• **GOAL**:
Copy the records from the line containing "The width and height of the screenshot is (990, 637)." down to the line containing "coord(35,56)", requests included, and shift every coordinate in the answers by -46.

[Items from a data source]

####################

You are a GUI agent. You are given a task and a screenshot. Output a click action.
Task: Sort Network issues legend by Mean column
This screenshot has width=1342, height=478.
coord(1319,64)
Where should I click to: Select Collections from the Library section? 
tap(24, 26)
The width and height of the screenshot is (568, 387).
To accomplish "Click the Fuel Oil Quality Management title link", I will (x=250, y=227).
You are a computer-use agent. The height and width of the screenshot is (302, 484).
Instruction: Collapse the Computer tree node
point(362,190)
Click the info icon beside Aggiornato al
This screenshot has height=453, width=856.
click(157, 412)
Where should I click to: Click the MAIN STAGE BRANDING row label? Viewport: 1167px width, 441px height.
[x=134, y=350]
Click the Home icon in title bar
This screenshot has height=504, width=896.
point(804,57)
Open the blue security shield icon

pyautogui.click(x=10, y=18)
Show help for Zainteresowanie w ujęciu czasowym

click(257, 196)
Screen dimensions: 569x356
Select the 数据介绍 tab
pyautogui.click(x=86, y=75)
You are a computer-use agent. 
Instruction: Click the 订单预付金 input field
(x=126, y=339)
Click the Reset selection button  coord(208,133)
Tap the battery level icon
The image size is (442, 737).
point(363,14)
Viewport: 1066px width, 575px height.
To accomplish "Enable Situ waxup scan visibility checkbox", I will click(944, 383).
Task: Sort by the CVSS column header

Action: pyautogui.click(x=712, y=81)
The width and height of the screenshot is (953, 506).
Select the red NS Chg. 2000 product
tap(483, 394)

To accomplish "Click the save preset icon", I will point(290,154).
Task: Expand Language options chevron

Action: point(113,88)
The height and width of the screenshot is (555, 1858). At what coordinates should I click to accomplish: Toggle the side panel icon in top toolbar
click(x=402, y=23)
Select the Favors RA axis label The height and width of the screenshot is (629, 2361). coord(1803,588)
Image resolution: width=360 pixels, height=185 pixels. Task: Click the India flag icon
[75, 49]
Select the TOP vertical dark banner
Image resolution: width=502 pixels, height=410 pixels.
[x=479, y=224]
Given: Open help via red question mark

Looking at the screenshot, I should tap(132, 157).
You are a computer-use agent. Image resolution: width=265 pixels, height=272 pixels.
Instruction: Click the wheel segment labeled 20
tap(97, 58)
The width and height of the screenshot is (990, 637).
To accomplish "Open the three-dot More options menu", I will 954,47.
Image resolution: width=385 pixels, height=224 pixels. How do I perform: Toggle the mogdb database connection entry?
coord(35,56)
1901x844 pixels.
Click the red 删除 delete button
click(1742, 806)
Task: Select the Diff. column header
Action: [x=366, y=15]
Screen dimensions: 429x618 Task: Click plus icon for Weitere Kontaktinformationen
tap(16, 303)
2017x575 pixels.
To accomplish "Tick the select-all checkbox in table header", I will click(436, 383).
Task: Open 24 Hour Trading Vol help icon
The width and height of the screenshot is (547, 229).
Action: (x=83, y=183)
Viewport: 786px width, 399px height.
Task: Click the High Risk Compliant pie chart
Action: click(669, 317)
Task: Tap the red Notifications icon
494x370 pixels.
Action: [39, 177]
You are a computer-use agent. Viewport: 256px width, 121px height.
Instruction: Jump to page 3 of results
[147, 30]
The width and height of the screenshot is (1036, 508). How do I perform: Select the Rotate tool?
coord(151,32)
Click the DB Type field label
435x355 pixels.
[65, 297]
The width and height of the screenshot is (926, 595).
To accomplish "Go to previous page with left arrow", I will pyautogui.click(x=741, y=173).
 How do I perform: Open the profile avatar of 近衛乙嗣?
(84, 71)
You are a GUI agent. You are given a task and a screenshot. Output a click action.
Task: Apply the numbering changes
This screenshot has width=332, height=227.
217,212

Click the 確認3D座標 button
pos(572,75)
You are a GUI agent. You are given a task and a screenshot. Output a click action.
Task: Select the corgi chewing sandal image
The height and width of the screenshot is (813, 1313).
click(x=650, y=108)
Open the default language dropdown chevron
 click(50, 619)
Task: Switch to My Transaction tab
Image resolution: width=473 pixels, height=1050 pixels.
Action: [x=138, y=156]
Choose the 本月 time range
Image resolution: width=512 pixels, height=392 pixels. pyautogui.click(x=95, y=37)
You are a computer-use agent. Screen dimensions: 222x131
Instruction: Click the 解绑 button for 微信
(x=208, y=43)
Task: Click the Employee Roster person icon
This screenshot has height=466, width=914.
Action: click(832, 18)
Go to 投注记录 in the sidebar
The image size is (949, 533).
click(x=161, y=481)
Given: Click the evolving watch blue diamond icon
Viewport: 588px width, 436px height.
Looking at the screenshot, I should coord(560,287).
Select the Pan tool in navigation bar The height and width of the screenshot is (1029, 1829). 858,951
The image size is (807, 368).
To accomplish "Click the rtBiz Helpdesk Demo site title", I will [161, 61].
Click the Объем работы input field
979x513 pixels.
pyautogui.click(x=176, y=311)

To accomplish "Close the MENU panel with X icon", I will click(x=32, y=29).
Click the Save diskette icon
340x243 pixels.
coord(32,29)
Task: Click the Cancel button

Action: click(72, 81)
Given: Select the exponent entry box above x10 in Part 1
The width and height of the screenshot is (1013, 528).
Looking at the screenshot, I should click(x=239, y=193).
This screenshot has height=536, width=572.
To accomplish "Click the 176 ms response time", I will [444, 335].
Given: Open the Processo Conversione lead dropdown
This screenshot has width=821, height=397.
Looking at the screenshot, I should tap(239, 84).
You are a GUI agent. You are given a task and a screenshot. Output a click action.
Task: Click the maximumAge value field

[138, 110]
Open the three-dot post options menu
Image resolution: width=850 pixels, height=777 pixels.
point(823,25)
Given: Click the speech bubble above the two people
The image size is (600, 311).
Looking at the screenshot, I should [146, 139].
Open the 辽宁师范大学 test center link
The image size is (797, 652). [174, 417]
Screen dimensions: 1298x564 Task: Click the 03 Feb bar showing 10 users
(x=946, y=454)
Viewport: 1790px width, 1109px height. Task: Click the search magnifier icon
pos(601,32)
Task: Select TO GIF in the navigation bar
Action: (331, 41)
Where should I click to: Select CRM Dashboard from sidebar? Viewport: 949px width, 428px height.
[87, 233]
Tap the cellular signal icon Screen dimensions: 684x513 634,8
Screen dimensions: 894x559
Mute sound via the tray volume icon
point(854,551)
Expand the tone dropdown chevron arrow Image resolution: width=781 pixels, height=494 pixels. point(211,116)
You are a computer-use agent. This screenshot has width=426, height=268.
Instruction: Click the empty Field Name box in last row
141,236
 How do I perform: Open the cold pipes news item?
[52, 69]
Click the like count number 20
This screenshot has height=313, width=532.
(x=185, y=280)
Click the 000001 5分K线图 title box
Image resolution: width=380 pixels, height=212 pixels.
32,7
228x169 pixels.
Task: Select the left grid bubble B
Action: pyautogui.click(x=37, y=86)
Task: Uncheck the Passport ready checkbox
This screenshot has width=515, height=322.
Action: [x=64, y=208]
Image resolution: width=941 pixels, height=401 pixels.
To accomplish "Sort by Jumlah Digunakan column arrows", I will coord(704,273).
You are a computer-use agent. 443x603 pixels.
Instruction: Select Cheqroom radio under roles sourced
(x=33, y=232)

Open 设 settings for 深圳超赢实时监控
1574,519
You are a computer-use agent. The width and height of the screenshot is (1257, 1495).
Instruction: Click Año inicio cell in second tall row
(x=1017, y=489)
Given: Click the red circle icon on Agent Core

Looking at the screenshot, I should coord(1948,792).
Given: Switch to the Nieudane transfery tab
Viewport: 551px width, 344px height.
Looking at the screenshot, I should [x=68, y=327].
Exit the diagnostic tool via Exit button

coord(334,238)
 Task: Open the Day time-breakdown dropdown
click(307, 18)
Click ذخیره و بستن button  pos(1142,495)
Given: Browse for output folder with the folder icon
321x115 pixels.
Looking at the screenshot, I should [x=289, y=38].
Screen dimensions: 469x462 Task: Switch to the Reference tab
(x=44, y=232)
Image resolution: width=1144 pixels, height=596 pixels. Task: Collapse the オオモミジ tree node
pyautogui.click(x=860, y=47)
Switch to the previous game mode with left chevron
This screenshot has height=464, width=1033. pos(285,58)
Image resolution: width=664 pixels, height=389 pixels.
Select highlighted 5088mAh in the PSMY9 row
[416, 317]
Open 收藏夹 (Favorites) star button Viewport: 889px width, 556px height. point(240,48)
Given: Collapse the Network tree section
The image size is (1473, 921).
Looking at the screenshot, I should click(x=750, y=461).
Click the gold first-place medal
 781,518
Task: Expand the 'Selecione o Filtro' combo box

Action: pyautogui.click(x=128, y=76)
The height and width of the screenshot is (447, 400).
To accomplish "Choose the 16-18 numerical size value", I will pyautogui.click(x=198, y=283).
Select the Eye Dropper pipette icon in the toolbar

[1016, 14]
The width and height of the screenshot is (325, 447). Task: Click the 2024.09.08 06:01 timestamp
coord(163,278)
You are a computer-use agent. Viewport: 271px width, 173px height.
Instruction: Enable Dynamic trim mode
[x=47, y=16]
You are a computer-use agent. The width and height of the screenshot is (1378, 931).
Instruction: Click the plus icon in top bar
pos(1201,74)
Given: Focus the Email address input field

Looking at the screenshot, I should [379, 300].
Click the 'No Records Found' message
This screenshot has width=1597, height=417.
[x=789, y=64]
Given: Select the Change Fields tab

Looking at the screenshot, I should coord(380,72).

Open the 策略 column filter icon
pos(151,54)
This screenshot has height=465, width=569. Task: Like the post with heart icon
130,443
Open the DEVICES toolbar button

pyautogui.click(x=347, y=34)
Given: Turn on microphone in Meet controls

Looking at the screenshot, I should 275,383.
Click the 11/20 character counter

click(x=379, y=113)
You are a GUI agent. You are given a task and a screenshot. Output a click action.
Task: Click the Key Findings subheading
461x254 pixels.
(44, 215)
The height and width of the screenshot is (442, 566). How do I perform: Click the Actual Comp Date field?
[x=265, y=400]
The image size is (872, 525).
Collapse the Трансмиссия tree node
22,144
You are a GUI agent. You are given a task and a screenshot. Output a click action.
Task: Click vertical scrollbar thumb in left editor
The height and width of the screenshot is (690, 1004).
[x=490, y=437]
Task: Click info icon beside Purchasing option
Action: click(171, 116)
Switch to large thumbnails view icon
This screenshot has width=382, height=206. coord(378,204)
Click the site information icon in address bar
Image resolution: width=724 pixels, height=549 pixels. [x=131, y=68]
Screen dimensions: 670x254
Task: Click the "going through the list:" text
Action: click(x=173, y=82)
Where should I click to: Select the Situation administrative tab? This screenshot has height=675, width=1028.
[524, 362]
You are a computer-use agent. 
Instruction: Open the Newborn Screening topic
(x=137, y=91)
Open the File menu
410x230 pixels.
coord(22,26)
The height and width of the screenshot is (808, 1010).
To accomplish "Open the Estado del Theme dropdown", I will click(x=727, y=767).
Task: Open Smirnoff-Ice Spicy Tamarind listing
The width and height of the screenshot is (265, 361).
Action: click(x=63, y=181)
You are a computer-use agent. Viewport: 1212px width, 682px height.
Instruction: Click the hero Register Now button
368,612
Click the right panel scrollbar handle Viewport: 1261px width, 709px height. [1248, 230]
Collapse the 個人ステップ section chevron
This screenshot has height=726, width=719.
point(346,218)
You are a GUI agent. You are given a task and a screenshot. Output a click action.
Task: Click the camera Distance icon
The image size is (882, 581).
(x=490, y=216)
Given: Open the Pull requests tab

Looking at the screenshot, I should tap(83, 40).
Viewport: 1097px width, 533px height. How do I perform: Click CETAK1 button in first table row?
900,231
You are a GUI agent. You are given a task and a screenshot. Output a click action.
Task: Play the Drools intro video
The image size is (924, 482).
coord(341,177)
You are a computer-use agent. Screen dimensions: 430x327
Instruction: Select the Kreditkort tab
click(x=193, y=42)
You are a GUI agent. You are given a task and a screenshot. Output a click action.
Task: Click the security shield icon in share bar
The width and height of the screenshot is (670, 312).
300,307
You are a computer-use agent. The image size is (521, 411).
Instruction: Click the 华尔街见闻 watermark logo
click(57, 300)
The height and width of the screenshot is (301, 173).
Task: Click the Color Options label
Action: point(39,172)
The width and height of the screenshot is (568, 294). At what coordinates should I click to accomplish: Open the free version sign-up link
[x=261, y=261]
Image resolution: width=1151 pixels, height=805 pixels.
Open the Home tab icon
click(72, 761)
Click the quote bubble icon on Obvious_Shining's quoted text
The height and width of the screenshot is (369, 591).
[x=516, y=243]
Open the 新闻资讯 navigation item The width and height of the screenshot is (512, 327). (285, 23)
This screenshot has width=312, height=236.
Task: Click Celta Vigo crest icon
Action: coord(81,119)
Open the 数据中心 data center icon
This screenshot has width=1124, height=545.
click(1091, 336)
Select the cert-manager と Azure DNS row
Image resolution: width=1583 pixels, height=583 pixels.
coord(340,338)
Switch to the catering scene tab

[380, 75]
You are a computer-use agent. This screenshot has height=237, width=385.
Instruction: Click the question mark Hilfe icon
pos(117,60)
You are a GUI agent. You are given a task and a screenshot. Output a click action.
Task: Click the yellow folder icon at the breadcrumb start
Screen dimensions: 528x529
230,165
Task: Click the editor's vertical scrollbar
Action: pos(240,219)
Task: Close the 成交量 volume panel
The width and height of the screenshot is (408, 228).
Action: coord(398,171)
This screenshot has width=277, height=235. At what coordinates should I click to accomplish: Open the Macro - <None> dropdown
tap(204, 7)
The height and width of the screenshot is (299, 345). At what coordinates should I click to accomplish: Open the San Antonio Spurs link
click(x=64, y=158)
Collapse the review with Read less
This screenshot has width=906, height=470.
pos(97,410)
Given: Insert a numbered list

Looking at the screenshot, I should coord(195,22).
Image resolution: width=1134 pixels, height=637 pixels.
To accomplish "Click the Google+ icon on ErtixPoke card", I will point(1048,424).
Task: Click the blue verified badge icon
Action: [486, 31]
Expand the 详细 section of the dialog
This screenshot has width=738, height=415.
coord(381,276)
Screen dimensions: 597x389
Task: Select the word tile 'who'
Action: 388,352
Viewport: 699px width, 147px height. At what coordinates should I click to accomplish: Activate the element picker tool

####################

• **TASK ANSWER**:
The width and height of the screenshot is (990, 637).
To accomplish "Open the three-dot More options menu", I will 908,1.
Image resolution: width=385 pixels, height=224 pixels. How do I perform: Toggle the mogdb database connection entry?
coord(-11,10)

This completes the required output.